Toutes les nations indiennes des deux Amériques appartiennent, sans exception, à la division des espèces léiotriques (à cheveux lisses) de Bory de Saint-Vincent, et peuvent se partager en deux grandes classes, dont la première comprend les Esquimaux, et la seconde toutes les autres variétés. Les Esquimaux sont de la même race que celle qui est répandue le long des côtes boréales de l’Asie. Dans la seconde classe, nous citerons : 1° le type colombique, au teint d’un rouge cuivré plus ou moins sombre, auquel on rapporte toutes les nations habitant le Canada, les États-Unis, jusqu’au nord du Mexique et au golfe du même nom, et entre les montagnes Rocheuses et la Cordillère maritime ; 2° le type mexicain, au teint d’un brun rougeâtre, qui occupe le plateau du Mexique et l’Amérique centrale, mais qui est probablement originaire de la côte nord-ouest ; 3° le type caraïbe, à la tête conique, race qui se distingue de la colombique par un teint plus clair. Autrefois puissante et maîtresse du delta compris entre l’Orénoque et l’Amazone, d’où elle s’était répandue jusqu’aux Antilles, cette race, plus d’à moitié éteinte, est aujourd’hui confinée à l’île de Saint-Vincent et au centre de la Guyane ; 4° le type péruvien, semblable au mexicain, mais avec la tête moins grosse, répandu de l’équateur au 40° lat. S., entre les Andes et le grand Océan ; 5° les innombrables nations disséminées dans la Colombie, la Guyane, le Brésil, la Bolivie, et les provinces nord de la république Argentine, parmi lesquelles on observe toutes les différences possibles, depuis l’Otomaque abruti des bords de l’Orénoque jusqu’au Guaycuru du Paraguay et du Grand-Chaco ; 6° le type pampa, nom sous lequel on comprend toutes les nations qui errent dans les pampas de Buenos-Ayres et de la Patagonie ; 7° enfin le type patagon, confiné sur les bords du détroit de Magellan, et qui paraît se réduire à quelques hordes menant une existence errante.

Ces peuples, dont quelques-uns étaient autrefois puissants, forment à peine aujourd’hui de petites tribus, sans cesse mêlées aux races européennes qui les avoisinent. Les Indiens ont perdu, par conséquent, leurs coutumes et leurs mœurs d’autrefois, et, au milieu des nombreuses révolutions américaines, ils ont oublié jusqu’au dialecte parlé par leurs pères.
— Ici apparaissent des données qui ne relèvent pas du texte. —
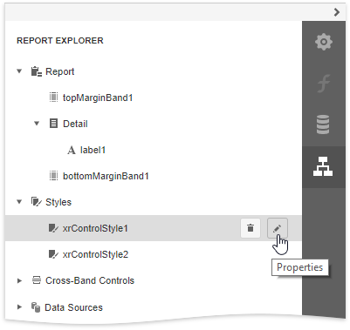Collapse the Styles node
The width and height of the screenshot is (350, 330).
pos(19,202)
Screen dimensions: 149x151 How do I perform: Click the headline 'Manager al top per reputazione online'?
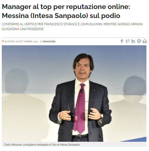pos(66,7)
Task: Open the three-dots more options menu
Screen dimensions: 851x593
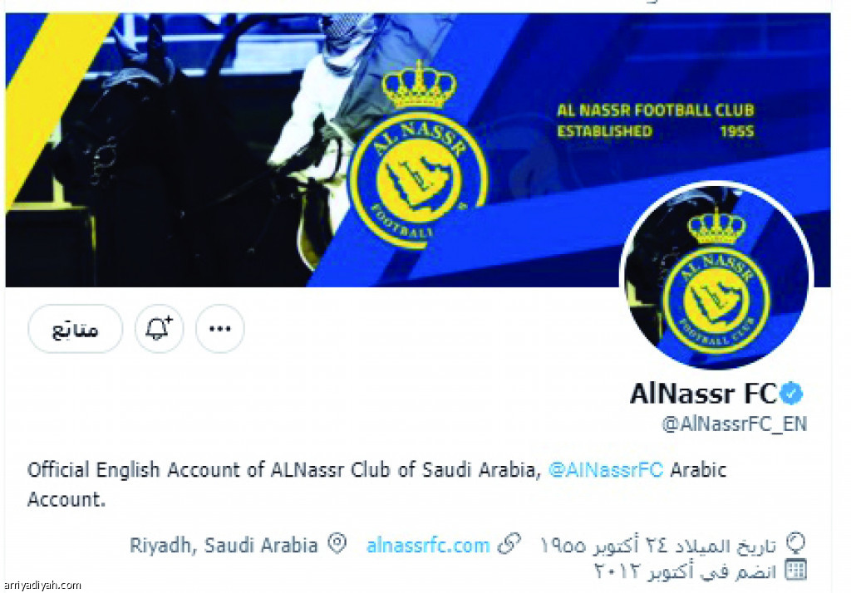Action: [219, 329]
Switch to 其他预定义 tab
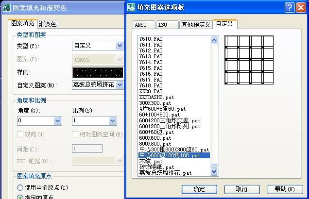 [196, 25]
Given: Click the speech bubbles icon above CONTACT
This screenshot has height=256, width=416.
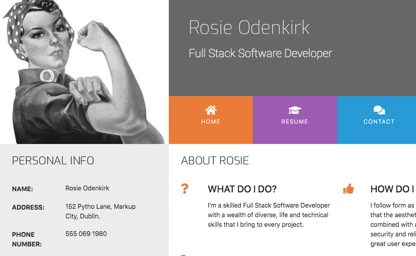Looking at the screenshot, I should pyautogui.click(x=379, y=110).

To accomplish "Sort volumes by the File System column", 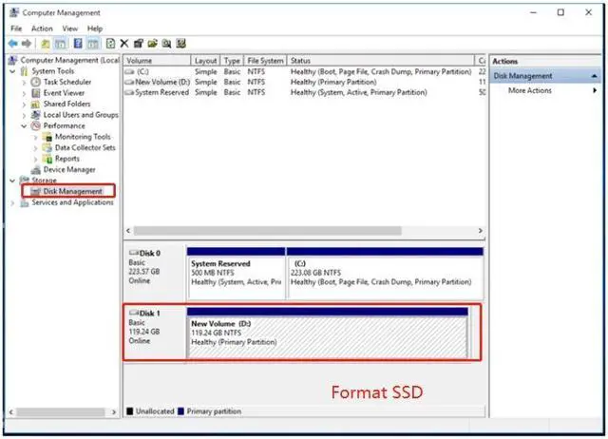I will pos(265,61).
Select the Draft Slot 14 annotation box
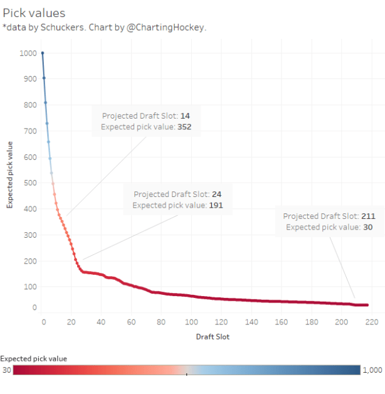Viewport: 385px width, 394px height. pos(146,121)
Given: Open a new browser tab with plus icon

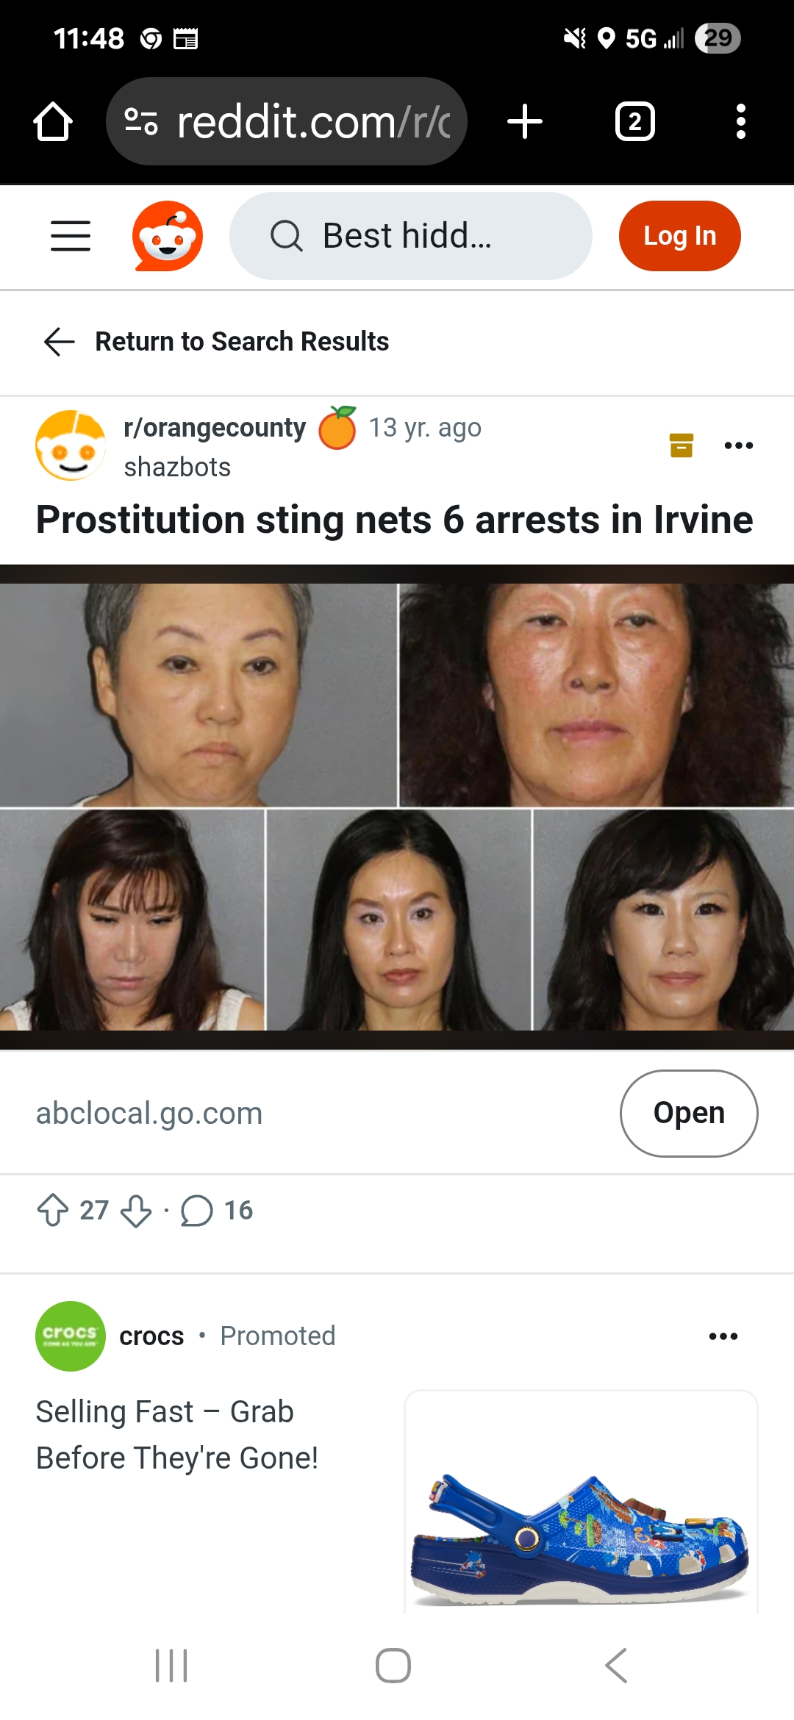Looking at the screenshot, I should click(x=525, y=121).
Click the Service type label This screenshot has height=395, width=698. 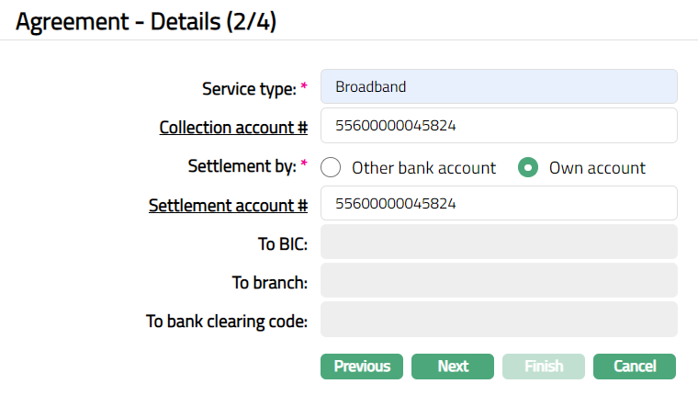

3" Affranchissement des colonies américaines. Jusqu’à la fin du XVIIIe siècle, l’Amérique n’avait été qu’une extension politique de l’Europe. Le 4 juillet 1776 est pour elle une grande date ; c’est l’époque où elle commence à prendre possession d’elle-même, à vivre d’une vie propre, à se détacher comme un fruit mûr de la tige maternelle, l’époque où elle devient vraiment un nouveau monde politique. L’affranchissement des États-Unis, le prêté par la France à cet affranchissement (V. États-Unis.Histoire), concours qui était en quelque sorte le prologue de la Révolution française, semblent agrandir le théâtre de l’histoire, en faisant entrer dans l’équilibre des États, dans le mouvement général de la civilisation, des forces, des intérêts et des droits nouveaux qui, réagissant sur l’Europe, devaient exercer une immense influence sur les destinées de l’humanité. Les colonies espagnoles, sans doute en raison de la différence de religion, de race et de climat, furent plus lentes à secouer le joug. Ce fut la colonie française de Saint-Domingue qui, tirée de sa torpeur par le coup de tonnerre de 89, suivit la première l’exemple des États-Unis (1804). Quelques années plus tard, le mouvement imprimé au monde par la Révolution française, et l’invasion de l’Espagne par Napoléon Ier, déterminèrent sur tous les points le soulèvement des possessions espagnoles, depuis Buenos-Ayres jusqu’au Mexique (de 1808 à 1810). Une junte convoquée à Buenos-Ayres, en 1810, prit en main les rênes du gouvernement. En 1815, le congrès de Tucuman, reporté ensuite à Buenos-Ayres, fit une constitution républicaine. Le 9 juillet 1816, l’indépendance fut proclamée, et le Chili suivit bientôt cet exemple. Après quinze ans de guerres, la bataille d’Ayacucho, livrée le 9 décembre 1824, mit fin à la domination de l’Espagne sur le continent américain. Dès 1821, le Brésil s’était déclaré indépendant du Portugal. Le résultat de ces guerres de l’indépendance américaine fut le partage politique de l’Amérique en deux grandes divisions : l’une, composée des États qui ont secoué le joug de leurs métropoles respectives ; l’autre, formée des possessions européennes.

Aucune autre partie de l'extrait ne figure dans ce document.